Rentrez vos poules
Vous pénétrez dans l’antre des secrets du Théâtre Varia, l’atelier des costumes.
Accrochés un peu partout, vestes, chemises et pantalons côtoient robes, jupes et jupons soyeux.
Au milieu de tous ces frous-frous, une table de maquillage des fauteuils, un bâton d’encens qui brûle et une théière qui fume.
Un écrin très intime où un homme maquillé (Alexandre Trocki) va se raconter, mais va surtout parler, nous parler.

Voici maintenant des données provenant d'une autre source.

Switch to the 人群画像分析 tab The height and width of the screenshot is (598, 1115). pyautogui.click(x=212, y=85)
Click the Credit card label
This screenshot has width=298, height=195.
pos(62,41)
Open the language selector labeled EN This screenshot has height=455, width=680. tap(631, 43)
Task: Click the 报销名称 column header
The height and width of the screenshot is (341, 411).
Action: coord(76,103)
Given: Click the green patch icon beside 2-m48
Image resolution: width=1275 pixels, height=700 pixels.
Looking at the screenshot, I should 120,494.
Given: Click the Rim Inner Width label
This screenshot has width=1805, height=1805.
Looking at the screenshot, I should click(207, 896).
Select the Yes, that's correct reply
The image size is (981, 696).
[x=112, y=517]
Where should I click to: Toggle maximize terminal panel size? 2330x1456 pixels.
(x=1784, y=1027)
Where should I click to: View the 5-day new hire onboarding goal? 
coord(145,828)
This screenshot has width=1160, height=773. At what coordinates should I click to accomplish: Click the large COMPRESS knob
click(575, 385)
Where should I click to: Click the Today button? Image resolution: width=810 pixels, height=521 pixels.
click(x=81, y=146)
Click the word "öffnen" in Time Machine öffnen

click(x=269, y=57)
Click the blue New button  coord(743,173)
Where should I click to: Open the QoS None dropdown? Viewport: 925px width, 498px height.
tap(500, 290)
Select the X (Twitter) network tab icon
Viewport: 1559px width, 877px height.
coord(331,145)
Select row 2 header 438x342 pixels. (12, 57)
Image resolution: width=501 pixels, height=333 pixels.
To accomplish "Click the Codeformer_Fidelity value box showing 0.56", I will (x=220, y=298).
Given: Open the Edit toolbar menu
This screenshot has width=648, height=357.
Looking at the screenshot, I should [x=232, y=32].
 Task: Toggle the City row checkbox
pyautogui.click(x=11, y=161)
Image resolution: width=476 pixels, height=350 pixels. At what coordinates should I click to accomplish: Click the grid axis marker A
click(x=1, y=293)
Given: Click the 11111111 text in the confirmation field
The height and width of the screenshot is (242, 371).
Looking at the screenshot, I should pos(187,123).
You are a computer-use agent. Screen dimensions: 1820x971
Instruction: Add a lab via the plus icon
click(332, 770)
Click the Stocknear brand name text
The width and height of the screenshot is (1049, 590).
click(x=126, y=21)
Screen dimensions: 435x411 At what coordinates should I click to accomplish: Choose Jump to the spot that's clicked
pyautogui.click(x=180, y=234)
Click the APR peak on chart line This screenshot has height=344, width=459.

Il va nous raconter sa vie par bribes.
Oncle René, l’espèce de philosophe, vieux célibataire qui adore poser les petites filles sur ses … genoux.
Oncle Mathieu, hâbleur, qui passe son temps à lorgner l’enfant grandissante, à soupeser l’évolution de la petite poitrine avec des commentaires égrillards.
Oncle Bertrand et sa langue envahissante.
La famille y passe, la référence imposée depuis son enfance.
Sa mère muette et souriante, car elle est la pièce rapportée de la famille, juste capable de faire une fille, prête à tous les silences pour une petite place dans le cœur des autres.
Ceux pour qui sa mère s’est sacrifiée, a plaqué sur son visage les stigmates d’un sourire et qui apprend à sa petite fille à faire de même. Celle qui dit : Ferme ta bouche ! à l’enfant (pour l’esthétique ou pour le silence ?)
De toute façon, personne n’en est mort n’est-ce pas ?
Alexandre Trocki nous enveloppe dans une atmosphère feutrée, presque amicale, étrange aussi. Il nous entraîne de confidences en remarques.
Des mots doux, presque tendres, éminemment poétiques, délicieusement ponctués vont nous faire comprendre pourquoi l’enfant est devenue un homme.
Pourquoi en 48 heures, le temps de la chirurgie, elle a construit un personnage différent, viril, mais qui garde sous ses cicatrices le souvenir des plaies anciennes.
Il (elle) a enfin le droit à la parole.
Il n’accuse pas, il ne cherche pas de responsable, il ne culpabilise pas.
Il énonce un fait, tout simplement, et tout doucement devant nos yeux, il deviendra homme.
Un texte profond, écrit spécialement pour l’acteur, qui lui va comme un gant.
Rentrez vos poules est un questionnement subtil sur l’identité sexuelle. Il remet aussi en question le dogme du sexe inné.
Il nous fait comprendre qu’il n’y a pas que la biologie qui compte.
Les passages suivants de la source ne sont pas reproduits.